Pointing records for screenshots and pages
┏━━

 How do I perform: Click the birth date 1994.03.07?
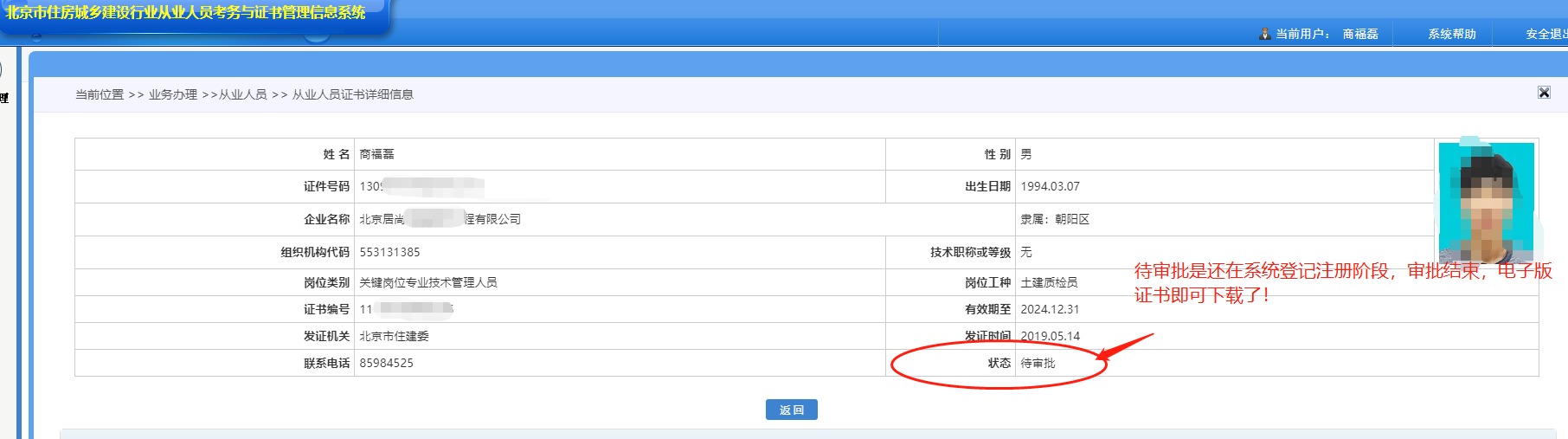1050,186
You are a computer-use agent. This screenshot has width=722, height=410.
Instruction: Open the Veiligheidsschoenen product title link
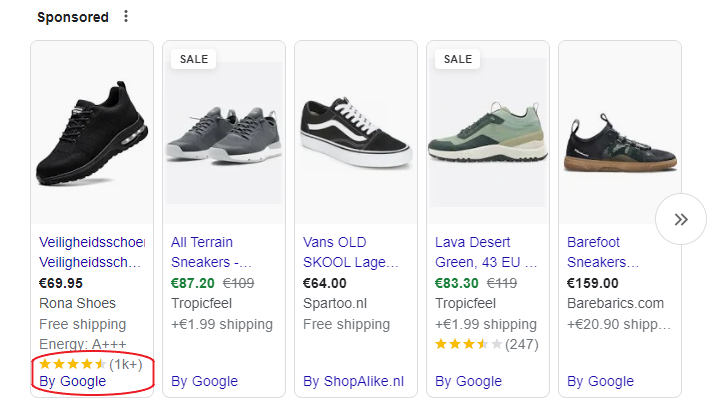[x=92, y=252]
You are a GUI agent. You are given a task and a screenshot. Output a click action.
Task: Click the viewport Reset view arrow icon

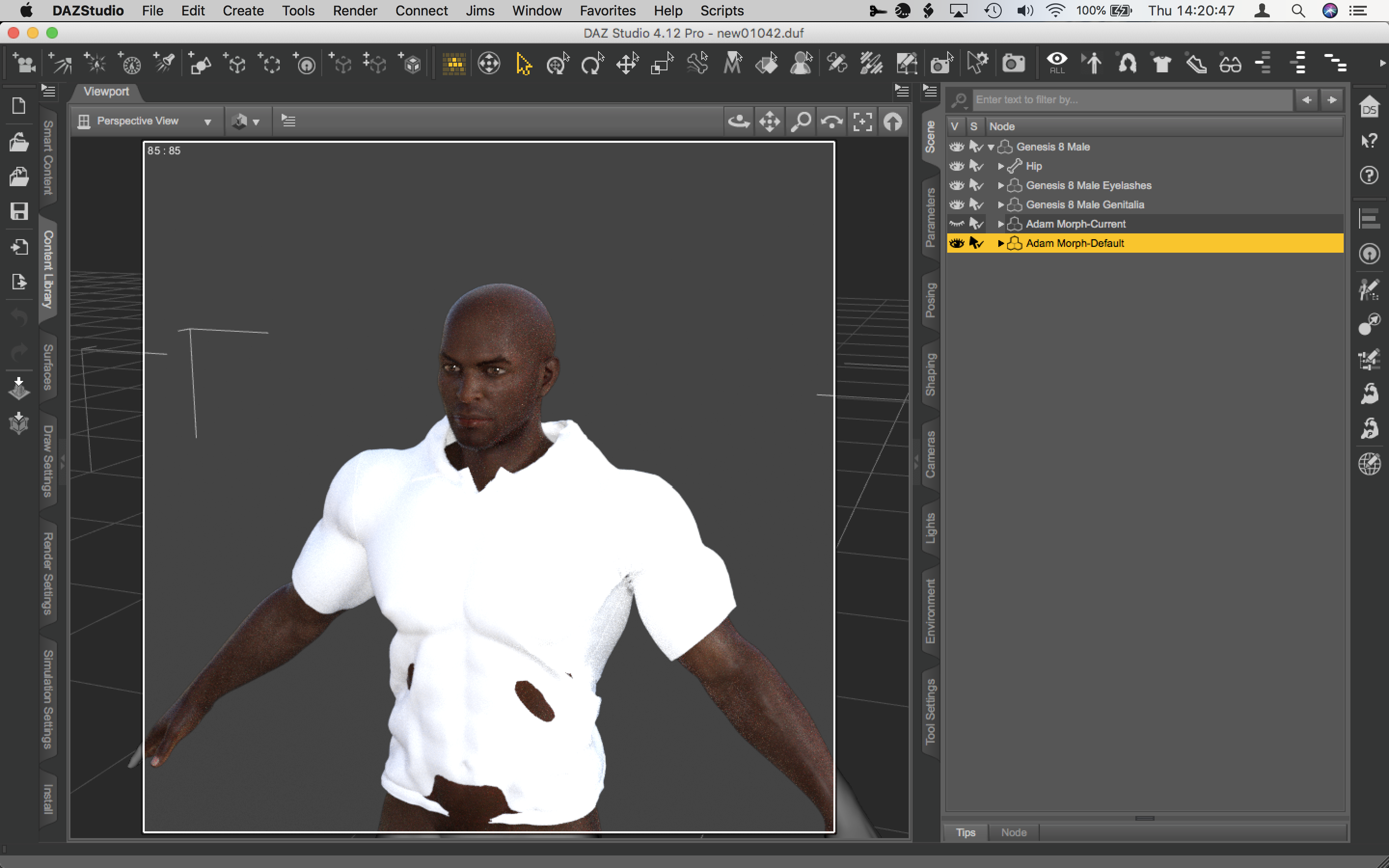click(x=893, y=122)
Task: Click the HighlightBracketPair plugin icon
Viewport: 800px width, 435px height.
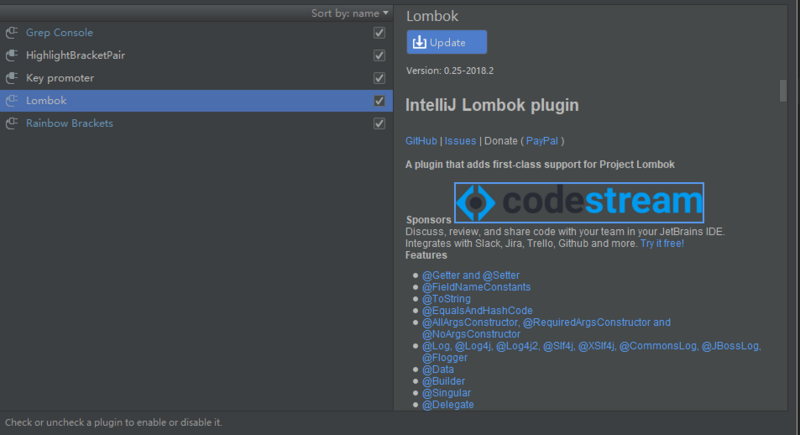Action: [12, 55]
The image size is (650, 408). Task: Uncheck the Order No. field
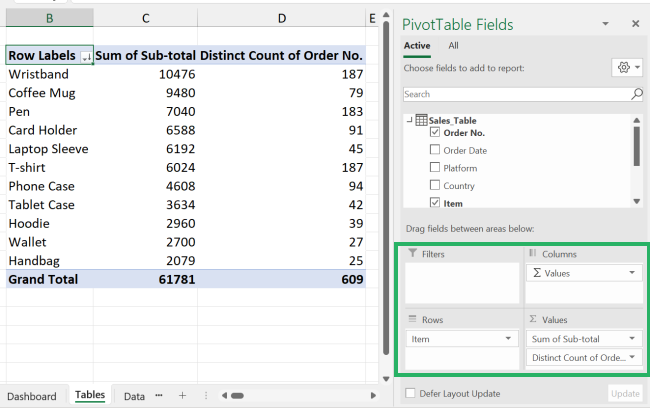(x=434, y=133)
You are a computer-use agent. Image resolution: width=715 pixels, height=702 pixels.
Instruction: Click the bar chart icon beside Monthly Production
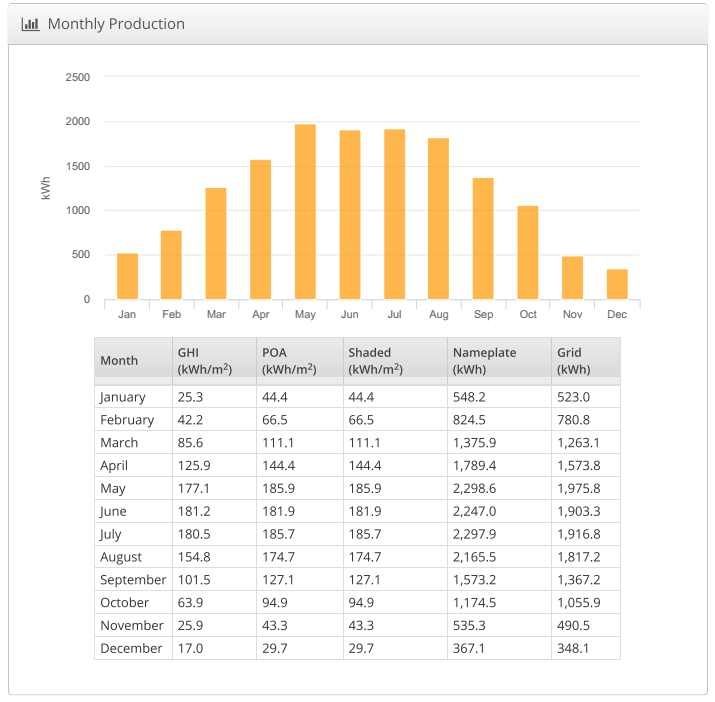[30, 24]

┗━━

## EXERCISE REQUIREMENTS
Swap "icon" for "button" everywhere in the lines above, keeping everything else the same, and leave the pictures out of your answer.

## IN RESPONSE
 How do I perform: Click the birth date 1994.03.07?
1050,186
You are a computer-use agent. This screenshot has width=722, height=410.
Instruction: Open the Veiligheidsschoenen product title link
[x=92, y=252]
You are a GUI agent. You are given a task and a screenshot. Output a click action.
Task: Click the viewport Reset view arrow button

click(x=893, y=122)
Task: Click the HighlightBracketPair plugin button
Viewport: 800px width, 435px height.
Action: [12, 55]
The image size is (650, 408). Task: Uncheck the Order No. field
(x=434, y=133)
You are a computer-use agent. Image resolution: width=715 pixels, height=702 pixels.
Instruction: Click the bar chart button beside Monthly Production
[30, 24]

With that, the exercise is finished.